United States District Court, W.D. Pennsylvania

July 13, 2015



TERRENCE F. McVERRY, Senior District Judge.

Pending before the Court are the (1) DEFENDANT'S RENEWED MOTION TO BAR PROPOSED EXPERT OPINION OF ANTHONY G. GREENWALD RELATED TO PURPORTED IMPLICIT SOCIAL BIAS (ECF No. 380); (2) DEFENDANT'S RENEWED POST-DECERTIFICATION MOTION TO BAR DR. MICHAEL CAMPION'S STATISTICAL ANALYSIS (ECF No. 381); (3) DEFENDANT'S RENEWED MOTION TO BAR DR. CAMPION'S EXPERT OPINION ON REASONABLE HUMAN RESOURCE PRACTICES (ECF No. 382); and (4) DEFENDANT'S MOTION TO BAR PURPORTED REBUTTAL EXPERT OPINION OF DAVID DUFFUS (ECF No. 383), all of which were filed on behalf of Pittsburgh Glass Works, LLC ("PGW"). The issues have been fully briefed and well-argued by the parties in their memoranda and attached exhibits (ECF Nos. 392, 393, 394, 395, 413, 414, 415, 416, 423, 427, 428, 429). The Court heard oral argument on January 13, 2015 at which counsel for Plaintiffs Rudolph A. Karlo, Mark K. McLure, William S. Cunningham, Jeffrey Marietti, and David Meixelsberger presented additional authority in support of their position; PGW has since filled a RESPONSE TO SUPPLEMENTAL AUTHORITY PRESENTED BY PLAINTIFFS AT ORAL ARGUMENT (ECF No. 432-1). The motions are ripe for disposition.

I. Background

The Court has previously detailed the background of this action in its forty-four page Memorandum Opinion and Order issued on March 31, 2014, and it need not be reprised here. See Mem. Op., ECF No. 343 at 3-26. Since that time, PGW has filed three motions for summary judgment relating to the individual disparate impact and disparate treatment claims of Karlo, McLure, Cunningham, Marietti and Meixelsberger as well as the individual retaliation claims of Karlo and McLure; and four renewed motions to bar Plaintiffs' experts, Anthony G. Greenwald, Ph.D., Michael Campion, Ph.D., and David Duffus, CPA/ABV/CFF, CFE. This Memorandum Opinion will address only the renewed expert-related motions, which the Court will now address.

II. Legal Standard

"Under the Federal Rules of Evidence, a trial judge acts as a gatekeeper' to ensure that any and all expert testimony or evidence is not only relevant, but also reliable." Pineda v. Ford Motor Co., 520 F.3d 237, 244 (3d Cir. 2008) (citing Kannankeril v. Terminix Int'l, Inc., 128 F.3d 802, 806 (3d Cir. 1997)). Thus, whenever a party seeks to admit expert testimony at trial, the district court must make an initial preliminary determination "that the requirements of Fed.R.Evid. 702 have been met." Magistrini v. One Hour Martinizing Dry Cleaning, 68 F.Appx. 356, 356 (3d Cir. 2003) (citing Daubert v. Merrell Dow Pharm., Inc., 509 U.S. 579, 592 (1993)).
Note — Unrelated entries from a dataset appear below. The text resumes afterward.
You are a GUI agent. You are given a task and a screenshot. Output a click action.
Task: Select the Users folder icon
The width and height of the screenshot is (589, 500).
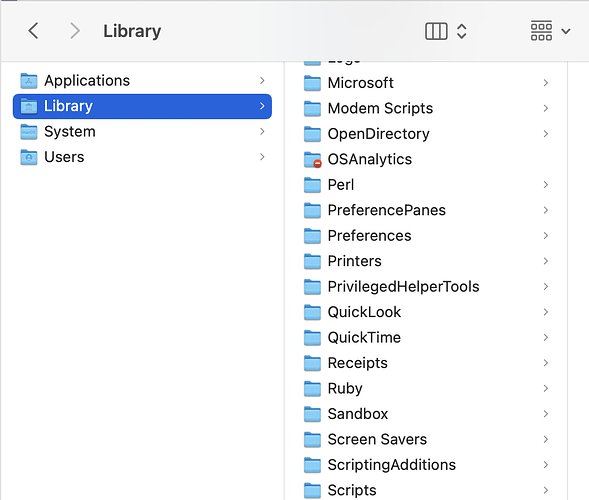coord(29,157)
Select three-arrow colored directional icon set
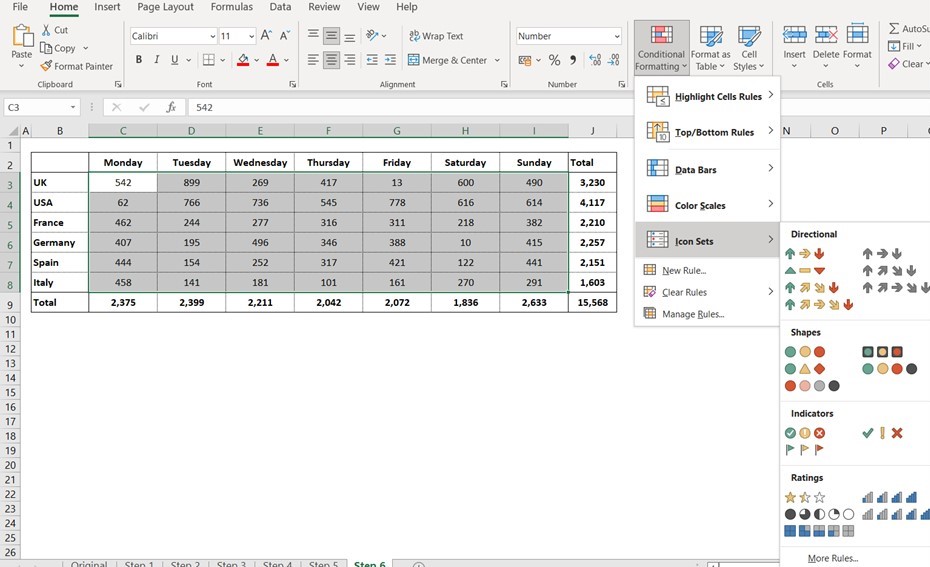930x567 pixels. coord(804,254)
Federal Rule of Evidence 702 provides that "[a] witness who is qualified as an expert by knowledge, skill, experience, training, or education may testify in the form of an opinion or otherwise if: (a) the expert's scientific, technical, or other specialized knowledge will help the trier of fact to understand the evidence or to determine a fact in issue; (b) the testimony is based on sufficient facts or data; (c) the testimony is the product of reliable principles and methods; and (d) the expert has reliably applied the principles and methods to the facts of the case." Moreover, the United States Court of Appeals for the Third Circuit has interpreted Rule 702 as having "three major requirements: (1) the proffered witness must be an expert, i.e., must be qualified; (2) the expert must testify about matters requiring scientific, technical or specialized knowledge; and (3) the expert's testimony must assist the trier of fact." Pineda, 520 F.3d at 244 (citing Kannankeril, 128 F.3d at 806). Our Court of Appeals has also "interpreted the second requirement to mean that an expert's testimony is admissible so long as the process or technique the expert used in formulating the opinion is reliable.'" Id. (citing Kannankeril, 128 F.3d at 806 (quoting In re Paoli R.R. Yard PCB Litig., 35 F.3d 717, 742 (3d Cir. 1994)).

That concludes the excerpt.